I’m not picking on you but I will try to be honest to help you out for the next time you try this.
To answer your question, what time span are you talking about? How long ago did Mama stop trying the hatch the eggs and instead started taking care of her living chicks? When did they hatch, when did you move them, when did she stop sitting on the eggs? About how warm is it under the heat lamp?
Once the eggs get to a certain stage they generate a lot of heat themselves. They don’t necessarily have to be kept that warm from an external source. So it is possible the eggs may still be viable and an incubator may work. It’s not a specific temperature or time but more of a range. How late in the incubation makes a difference too. If you have an incubator, put the eggs in it and let them warm up for about a full day. Then candle the eggs to see what you can see. You may not be able to see much, especially if they have dark or colored egg shells. My dark green ones are close to impossible. But candle them to see if you can tell anything. Then candle them again in another three days or so to see if you can see any change. You might get lucky and see movement, but even if they are still developing you might not see movement but maybe you can see change.
Sniff the eggs each time you do this. If an egg starts to smell like a rotten egg get rid of it immediately, it’s not going to hatch and will only get worse. In this whole process you don’t know what is going on so try to be patient.
Since you said one had a week to go, it looks like you had a staggered hatch. That’s where the eggs are not all started at the same time. It takes an egg somewhere around 21 days from the time incubation starts until the chick hatches. That 21 days is not exact, a chick can hatch a couple of days early or late, but if they are all started at the same time they should hatch within a couple of days of each other. Since the chicks absorb the yolk before they hatch they can live for three or more days without food or water while the late ones hatch.

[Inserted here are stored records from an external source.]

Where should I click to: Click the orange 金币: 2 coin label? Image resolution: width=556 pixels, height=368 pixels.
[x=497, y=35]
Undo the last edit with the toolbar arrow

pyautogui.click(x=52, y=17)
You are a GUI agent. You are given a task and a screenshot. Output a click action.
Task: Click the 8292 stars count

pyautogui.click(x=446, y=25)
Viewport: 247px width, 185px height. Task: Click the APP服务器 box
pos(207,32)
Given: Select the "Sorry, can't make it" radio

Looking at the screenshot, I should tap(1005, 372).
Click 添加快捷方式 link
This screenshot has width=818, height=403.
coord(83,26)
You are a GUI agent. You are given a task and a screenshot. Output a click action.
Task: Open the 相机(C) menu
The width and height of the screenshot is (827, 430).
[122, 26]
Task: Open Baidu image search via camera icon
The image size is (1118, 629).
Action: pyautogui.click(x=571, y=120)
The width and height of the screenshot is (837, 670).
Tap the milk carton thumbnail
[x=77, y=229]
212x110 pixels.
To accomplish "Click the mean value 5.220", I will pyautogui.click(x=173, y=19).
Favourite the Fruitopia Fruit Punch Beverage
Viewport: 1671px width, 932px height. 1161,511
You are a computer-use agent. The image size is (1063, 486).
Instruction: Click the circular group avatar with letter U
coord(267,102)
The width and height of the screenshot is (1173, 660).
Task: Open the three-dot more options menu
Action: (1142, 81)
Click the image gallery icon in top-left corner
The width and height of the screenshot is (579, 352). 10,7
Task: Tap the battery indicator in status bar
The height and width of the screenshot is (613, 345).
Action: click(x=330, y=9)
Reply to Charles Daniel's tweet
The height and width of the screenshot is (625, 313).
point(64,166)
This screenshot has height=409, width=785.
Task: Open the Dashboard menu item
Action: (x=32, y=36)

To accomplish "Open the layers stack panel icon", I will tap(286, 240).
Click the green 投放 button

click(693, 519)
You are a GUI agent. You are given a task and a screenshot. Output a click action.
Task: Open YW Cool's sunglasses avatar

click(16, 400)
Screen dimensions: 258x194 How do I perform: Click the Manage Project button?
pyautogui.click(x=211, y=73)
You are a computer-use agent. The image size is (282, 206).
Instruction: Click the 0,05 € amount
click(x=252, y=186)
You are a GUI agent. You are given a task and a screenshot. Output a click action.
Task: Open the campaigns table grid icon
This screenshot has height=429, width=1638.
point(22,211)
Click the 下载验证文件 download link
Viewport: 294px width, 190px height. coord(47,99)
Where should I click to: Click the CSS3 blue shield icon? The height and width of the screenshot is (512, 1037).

But if the eggs are not started at the same time the hen has a choice to make, does she take the first to hatch off the nest for food and water when they need it or does she stay on the nest to try to hatch the later ones and let the first die of thirst or starve. The unhatched chicks start chirping to Mama after internal pip so she knows more are on the way, but the first ones also start a certain chirp when they get thirsty or hungry. Most hens abandon the late hatchers to take care of the ones that made it.
So next time save up all the eggs you want her to hatch and start them at the same time. Mark them so you know which ones belong and check under her daily to remove any that don’t belong.
I don’t know what you mean by the temperature dropping drastically but broody hens have successfully hatched eggs and raised chicks even with the temperature below freezing a good part of the time. There are a few photos on here of a broody hen and her chicks out walking on snow. It is unlikely you needed to move the hen and eggs inside with a heat lamp with a normal hatch but with your staggered hatch it may have kept some of the eggs viable.
I don’t know when to tell you to toss the eggs if they don’t hatch. You’re traveling places I’ve never been. I did have a hen stay off her nest long enough for the eggs to fell really cold to the touch fairly late in her incubation, she went back to the wrong nest. I put her back on the right nest and she still hatched 11 out of 11 eggs so just because they feel cold doesn’t mean they are dead. To be honest I don’t have a lot of hope for those unhatched eggs, but I don’t know enough details to be sure. The best you can do is just try.
Good luck!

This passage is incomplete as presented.